__WHAT YOU SHOULD DO__: Copy out every row below, replacing "Image resolution" with "Screen resolution" and leaving the rest unchanged.

__EXERCISE MATERIALS__:

=-=-=

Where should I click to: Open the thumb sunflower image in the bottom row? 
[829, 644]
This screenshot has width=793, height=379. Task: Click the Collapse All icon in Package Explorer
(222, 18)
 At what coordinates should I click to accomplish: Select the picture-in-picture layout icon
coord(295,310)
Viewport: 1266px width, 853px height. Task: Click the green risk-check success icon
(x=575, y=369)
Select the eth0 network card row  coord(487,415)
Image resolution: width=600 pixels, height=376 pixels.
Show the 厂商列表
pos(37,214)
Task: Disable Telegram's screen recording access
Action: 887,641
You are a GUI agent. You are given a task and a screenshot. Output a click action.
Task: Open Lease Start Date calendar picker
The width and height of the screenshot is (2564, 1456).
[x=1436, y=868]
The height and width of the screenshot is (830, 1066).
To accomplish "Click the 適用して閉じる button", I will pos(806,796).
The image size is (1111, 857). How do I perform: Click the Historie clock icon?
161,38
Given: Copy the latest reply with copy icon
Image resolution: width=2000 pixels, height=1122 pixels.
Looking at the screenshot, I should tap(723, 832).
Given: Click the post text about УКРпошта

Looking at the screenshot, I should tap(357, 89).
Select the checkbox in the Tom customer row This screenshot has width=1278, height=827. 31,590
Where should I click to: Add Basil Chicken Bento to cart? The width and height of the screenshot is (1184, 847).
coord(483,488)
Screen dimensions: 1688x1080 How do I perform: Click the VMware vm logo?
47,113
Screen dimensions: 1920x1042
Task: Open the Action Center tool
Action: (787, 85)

=-=-=

__ANSWER TO THIS EXERCISE__:
Where should I click to: Open the thumb sunflower image in the bottom row? 
[829, 644]
This screenshot has width=793, height=379. Task: Click the Collapse All icon in Package Explorer
(222, 18)
 At what coordinates should I click to accomplish: Select the picture-in-picture layout icon
coord(295,310)
Viewport: 1266px width, 853px height. Task: Click the green risk-check success icon
(x=575, y=369)
Select the eth0 network card row  coord(487,415)
Screen resolution: width=600 pixels, height=376 pixels.
Show the 厂商列表
pos(37,214)
Task: Disable Telegram's screen recording access
Action: 887,641
You are a GUI agent. You are given a task and a screenshot. Output a click action.
Task: Open Lease Start Date calendar picker
The width and height of the screenshot is (2564, 1456).
[x=1436, y=868]
The height and width of the screenshot is (830, 1066).
To accomplish "Click the 適用して閉じる button", I will pos(806,796).
The image size is (1111, 857). How do I perform: Click the Historie clock icon?
161,38
Given: Copy the latest reply with copy icon
Screen resolution: width=2000 pixels, height=1122 pixels.
Looking at the screenshot, I should tap(723, 832).
Given: Click the post text about УКРпошта

Looking at the screenshot, I should tap(357, 89).
Select the checkbox in the Tom customer row This screenshot has width=1278, height=827. 31,590
Where should I click to: Add Basil Chicken Bento to cart? The width and height of the screenshot is (1184, 847).
coord(483,488)
Screen dimensions: 1688x1080 How do I perform: Click the VMware vm logo?
47,113
Screen dimensions: 1920x1042
Task: Open the Action Center tool
Action: (787, 85)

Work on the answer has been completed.